The last time I played Malvolio, I almost quit acting.  This is touchy because I am friends with everybody who was involved in that production and the director.  But it had to do with the final moment of the play after I say "I will be revenged on the whole pack of you!" The woman playing Maria, along with the director decided that it would be funny to have Maria make a karate move and scream "Hi-yah!"  This wasn't something that happened in rehearsal.  It wasn't something that we played around with backstage.  It was sprung on me during a performance.  And maybe I'm too sensitive to play Malvolio.  The moment at which he is his most vulnerable and human and the only time he speaks verse in the entire play is his accusation of Olivia.  To have my final moment stomped on by such an anachronistic and offensive moment really pissed me off.  It pissed me off more when I found out that the director was behind it.  And I had to eat shit during that last moment for the rest of the summer because they refused to back off it.  I decided that I was going to quit acting, but I was in an acting class and were doing a Chekhov showcase just after our closing.  I had been studying with Jack Stehlin for a few months, and what he was teaching is what acting really should be.  Fortunately, I was working with Jack and Kata and had met real artists who worked the same way that I always wanted to work. And I was pulled back in to theatre when I was nearly done.

I auditioned for Twelfth Night again about ten years ago and I told them I'd play any part except Malvolio.  I was cast as Orsino and had a splendid summer.  

So, I just recorded a zoom reading of Twelfth Night.  In which I play Malvolio.  And I would like to let you all know that the curse is over.  Not only was it a joy, but the fog of this past year has lifted.  I don't know how much of that to attribute to the reading.  But for many months now, I have been silently praying to a god I don't believe in to let me simply not wake up tomorrow.  I will never end my life by my own hands now that I have children.  But I have been in so much physical and emotional pain for the last 10 months that I have been really hoping that it was all ending.  I feel like I have finally made it through the long-haul COVID symptoms I've had since March.  I'm managing my intestinal problems. And my creativity and artistry have once again been awakened.  So, the whole thing I meant to write in this blog is that I'm going to be ok.  And it took a huge detour talking about Twelfth Night.  

Comments

  1. You are the strongest person I know. I'm so thankful to still have you alive and very relieved to hear you're feeling better. Love you!

--- Information supplied ---

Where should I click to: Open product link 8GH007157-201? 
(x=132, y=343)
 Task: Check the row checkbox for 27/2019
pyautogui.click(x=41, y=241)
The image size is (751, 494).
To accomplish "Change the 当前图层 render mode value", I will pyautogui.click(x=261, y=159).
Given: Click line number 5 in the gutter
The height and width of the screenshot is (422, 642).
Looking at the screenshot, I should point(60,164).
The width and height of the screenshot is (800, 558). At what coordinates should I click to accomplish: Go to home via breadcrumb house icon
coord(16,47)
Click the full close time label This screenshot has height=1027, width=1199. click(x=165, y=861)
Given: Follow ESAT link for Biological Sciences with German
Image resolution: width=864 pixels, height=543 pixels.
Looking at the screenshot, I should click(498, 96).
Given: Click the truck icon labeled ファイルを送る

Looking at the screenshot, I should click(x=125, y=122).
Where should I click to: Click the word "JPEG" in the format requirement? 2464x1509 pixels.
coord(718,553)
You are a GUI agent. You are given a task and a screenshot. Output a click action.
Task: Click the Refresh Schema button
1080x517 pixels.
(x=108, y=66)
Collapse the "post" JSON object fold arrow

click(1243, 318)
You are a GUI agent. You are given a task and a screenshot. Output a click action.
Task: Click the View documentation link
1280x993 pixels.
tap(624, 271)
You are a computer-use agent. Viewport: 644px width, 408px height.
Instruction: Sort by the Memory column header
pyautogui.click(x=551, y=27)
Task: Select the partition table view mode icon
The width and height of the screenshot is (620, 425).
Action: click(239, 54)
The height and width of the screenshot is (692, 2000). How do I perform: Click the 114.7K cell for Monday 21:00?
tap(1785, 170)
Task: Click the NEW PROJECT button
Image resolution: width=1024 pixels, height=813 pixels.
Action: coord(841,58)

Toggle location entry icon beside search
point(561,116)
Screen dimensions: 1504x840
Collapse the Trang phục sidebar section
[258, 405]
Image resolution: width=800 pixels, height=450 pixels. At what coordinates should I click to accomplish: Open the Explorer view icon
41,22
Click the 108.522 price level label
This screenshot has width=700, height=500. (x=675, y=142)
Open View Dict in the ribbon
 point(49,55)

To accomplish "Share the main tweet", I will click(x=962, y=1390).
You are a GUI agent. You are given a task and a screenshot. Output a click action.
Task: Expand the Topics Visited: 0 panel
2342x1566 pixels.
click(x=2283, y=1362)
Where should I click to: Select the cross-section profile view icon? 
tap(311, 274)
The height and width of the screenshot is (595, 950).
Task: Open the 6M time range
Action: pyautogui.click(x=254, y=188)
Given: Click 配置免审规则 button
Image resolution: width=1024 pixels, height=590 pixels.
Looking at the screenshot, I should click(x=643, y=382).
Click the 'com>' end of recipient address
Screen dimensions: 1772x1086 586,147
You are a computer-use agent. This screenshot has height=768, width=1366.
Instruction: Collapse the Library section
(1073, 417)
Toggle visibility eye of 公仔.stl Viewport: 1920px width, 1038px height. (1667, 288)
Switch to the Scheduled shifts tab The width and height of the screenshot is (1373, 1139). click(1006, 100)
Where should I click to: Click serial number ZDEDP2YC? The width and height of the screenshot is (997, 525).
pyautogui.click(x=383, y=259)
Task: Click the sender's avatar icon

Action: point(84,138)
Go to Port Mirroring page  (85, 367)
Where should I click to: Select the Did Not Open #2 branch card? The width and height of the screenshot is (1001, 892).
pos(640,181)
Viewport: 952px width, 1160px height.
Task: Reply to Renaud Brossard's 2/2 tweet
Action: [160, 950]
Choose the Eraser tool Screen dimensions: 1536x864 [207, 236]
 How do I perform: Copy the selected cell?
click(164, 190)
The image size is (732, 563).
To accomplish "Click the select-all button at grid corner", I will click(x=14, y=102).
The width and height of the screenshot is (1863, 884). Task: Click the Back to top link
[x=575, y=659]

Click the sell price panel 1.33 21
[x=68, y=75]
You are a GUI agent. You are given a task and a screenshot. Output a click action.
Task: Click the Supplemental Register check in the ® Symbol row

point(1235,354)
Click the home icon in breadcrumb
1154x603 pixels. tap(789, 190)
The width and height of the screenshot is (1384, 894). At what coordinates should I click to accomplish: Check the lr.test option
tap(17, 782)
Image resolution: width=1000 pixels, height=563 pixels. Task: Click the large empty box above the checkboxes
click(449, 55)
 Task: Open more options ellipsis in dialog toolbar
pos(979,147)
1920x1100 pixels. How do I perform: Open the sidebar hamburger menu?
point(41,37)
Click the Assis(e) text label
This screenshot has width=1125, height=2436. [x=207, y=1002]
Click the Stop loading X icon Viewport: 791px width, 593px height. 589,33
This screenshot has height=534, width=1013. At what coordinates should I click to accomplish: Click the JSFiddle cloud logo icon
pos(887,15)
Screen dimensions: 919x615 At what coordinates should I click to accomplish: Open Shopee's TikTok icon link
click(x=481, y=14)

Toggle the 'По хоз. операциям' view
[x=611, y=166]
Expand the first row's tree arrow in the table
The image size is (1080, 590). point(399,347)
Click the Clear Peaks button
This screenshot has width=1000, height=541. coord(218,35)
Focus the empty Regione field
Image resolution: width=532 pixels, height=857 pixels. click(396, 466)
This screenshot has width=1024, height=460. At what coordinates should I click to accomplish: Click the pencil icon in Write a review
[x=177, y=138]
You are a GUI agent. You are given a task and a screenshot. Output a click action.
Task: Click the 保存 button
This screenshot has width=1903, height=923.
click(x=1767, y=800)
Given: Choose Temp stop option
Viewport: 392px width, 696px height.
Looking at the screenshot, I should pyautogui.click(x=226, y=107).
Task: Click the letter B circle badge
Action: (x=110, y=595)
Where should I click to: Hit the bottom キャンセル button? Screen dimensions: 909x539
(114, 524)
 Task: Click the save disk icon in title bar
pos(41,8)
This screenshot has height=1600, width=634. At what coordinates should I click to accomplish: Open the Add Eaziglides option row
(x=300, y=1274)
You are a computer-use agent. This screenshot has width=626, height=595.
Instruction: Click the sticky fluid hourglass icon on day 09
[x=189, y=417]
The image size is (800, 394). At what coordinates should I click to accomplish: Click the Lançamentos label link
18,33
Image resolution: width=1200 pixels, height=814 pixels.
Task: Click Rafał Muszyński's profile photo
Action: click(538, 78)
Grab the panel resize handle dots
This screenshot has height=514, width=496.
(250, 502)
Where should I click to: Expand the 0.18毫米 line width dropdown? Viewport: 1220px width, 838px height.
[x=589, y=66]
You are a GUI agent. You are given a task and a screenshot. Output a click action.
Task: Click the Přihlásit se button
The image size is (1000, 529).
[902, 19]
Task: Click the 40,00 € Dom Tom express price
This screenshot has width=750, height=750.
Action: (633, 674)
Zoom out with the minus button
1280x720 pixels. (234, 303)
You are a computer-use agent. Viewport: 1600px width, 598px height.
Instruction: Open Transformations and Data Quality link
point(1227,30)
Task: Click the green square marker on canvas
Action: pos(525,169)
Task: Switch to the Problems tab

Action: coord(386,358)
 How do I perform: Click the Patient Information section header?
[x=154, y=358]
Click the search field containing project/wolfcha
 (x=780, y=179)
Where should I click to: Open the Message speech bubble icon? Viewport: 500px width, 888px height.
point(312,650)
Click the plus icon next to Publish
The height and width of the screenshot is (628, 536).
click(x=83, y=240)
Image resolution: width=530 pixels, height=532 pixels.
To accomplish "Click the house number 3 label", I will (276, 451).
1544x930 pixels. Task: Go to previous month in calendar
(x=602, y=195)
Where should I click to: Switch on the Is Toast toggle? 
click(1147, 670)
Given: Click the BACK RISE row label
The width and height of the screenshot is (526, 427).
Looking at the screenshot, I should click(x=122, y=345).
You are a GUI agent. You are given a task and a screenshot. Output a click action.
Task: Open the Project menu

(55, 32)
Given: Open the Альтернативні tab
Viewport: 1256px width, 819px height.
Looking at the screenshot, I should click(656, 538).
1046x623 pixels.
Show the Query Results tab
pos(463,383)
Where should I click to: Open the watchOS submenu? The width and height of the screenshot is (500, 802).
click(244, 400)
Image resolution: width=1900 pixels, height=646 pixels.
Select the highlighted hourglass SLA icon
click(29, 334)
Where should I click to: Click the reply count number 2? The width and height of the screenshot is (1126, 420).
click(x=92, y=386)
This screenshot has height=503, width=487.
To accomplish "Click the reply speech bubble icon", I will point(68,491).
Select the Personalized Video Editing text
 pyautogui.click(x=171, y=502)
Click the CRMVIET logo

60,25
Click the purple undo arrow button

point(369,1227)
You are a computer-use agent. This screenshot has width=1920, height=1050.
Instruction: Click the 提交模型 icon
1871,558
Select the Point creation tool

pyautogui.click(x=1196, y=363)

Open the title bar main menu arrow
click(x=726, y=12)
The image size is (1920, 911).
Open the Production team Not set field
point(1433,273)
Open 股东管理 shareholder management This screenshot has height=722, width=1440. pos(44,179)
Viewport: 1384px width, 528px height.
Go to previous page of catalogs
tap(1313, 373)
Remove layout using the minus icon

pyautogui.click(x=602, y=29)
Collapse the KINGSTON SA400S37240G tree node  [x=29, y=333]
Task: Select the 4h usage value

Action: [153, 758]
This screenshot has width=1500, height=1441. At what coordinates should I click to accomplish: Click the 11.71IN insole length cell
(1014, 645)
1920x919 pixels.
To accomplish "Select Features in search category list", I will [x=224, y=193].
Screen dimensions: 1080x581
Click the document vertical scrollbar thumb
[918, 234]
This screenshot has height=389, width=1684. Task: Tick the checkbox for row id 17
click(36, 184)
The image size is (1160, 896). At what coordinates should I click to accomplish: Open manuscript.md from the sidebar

--- Parts of the exercise ---
**A)** Output the passage of the Malvolio post above from "I auditioned for" to "a splendid summer.", copied word for word.
**B)** Translate this sentence from the Malvolio post into Spanish: "I was cast as Orsino and had a splendid summer."

--- Answers to the exercise ---
**A)**
I auditioned for Twelfth Night again about ten years ago and I told them I'd play any part except Malvolio.  I was cast as Orsino and had a splendid summer.

**B)** Me dieron el papel de Orsino y pasé un verano espléndido.